*What is being asked*. The listing is to be reproduced exactly, excluding its pictures.

==========

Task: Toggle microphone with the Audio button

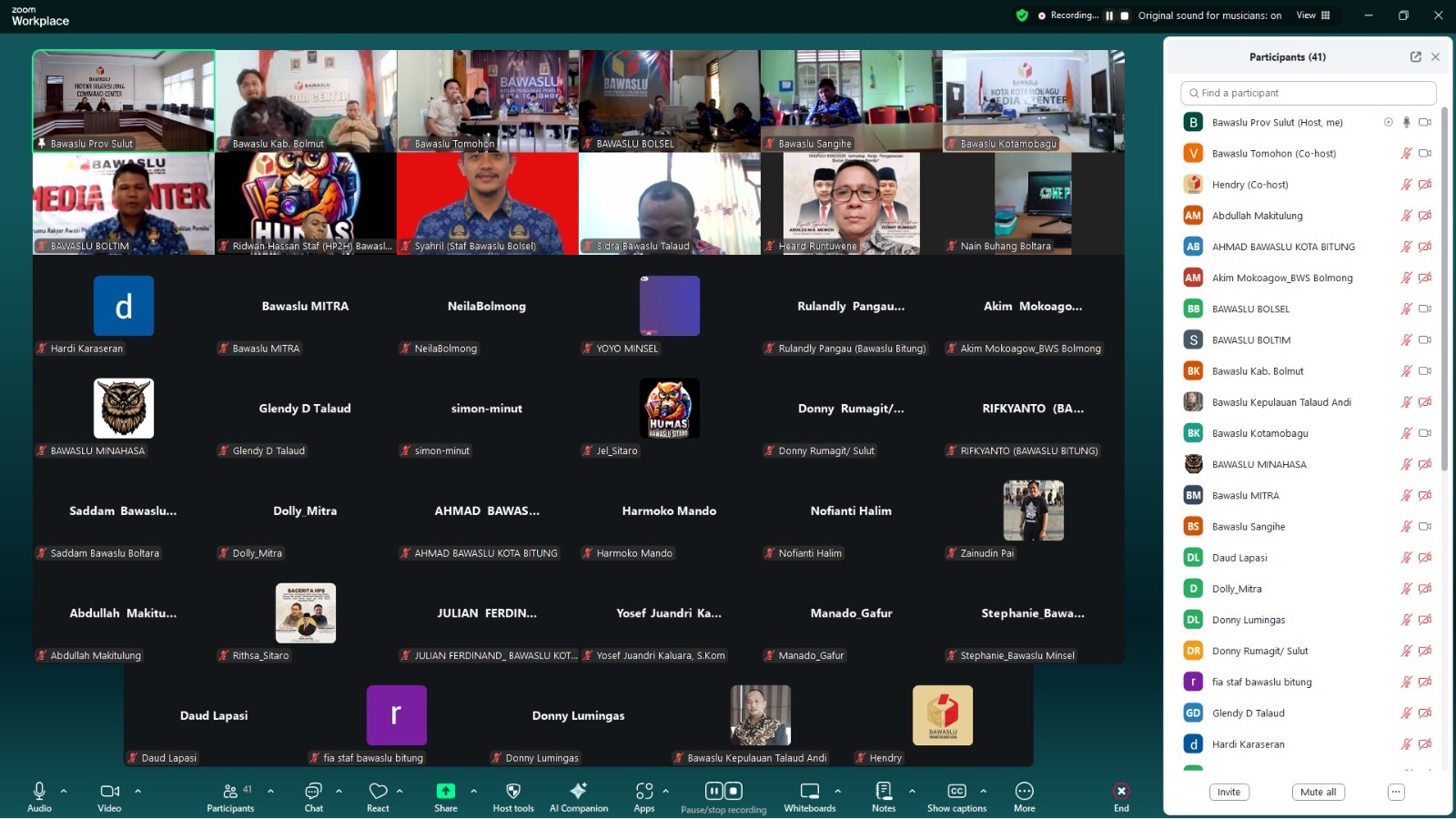Action: (x=39, y=792)
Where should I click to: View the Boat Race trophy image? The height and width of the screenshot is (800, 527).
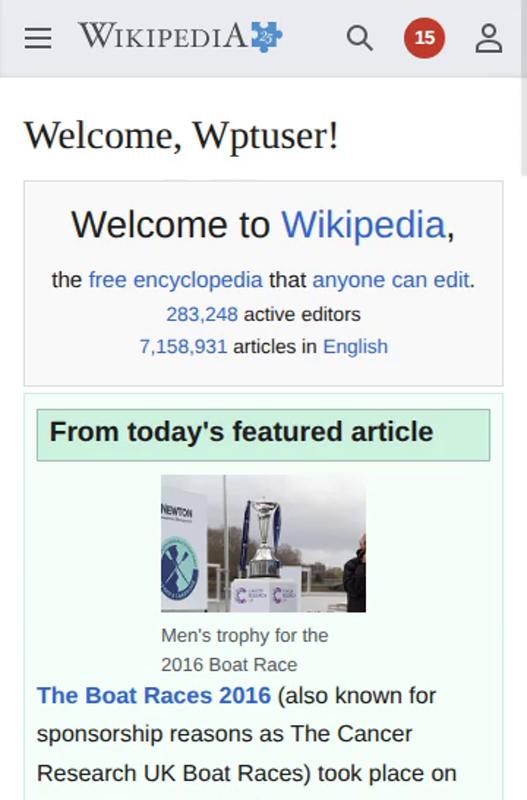(263, 543)
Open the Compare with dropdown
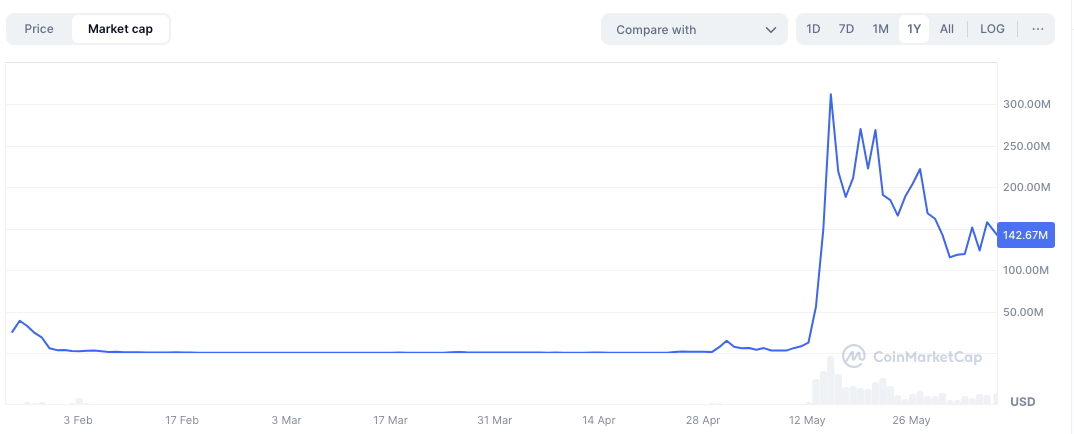Image resolution: width=1074 pixels, height=434 pixels. (x=694, y=30)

==========

*Solution for this exercise*.
Task: Toggle microphone with the Audio button

Action: (x=39, y=792)
Where should I click to: View the Boat Race trophy image? The height and width of the screenshot is (800, 527).
(263, 543)
Open the Compare with dropdown
Image resolution: width=1074 pixels, height=434 pixels. (x=694, y=30)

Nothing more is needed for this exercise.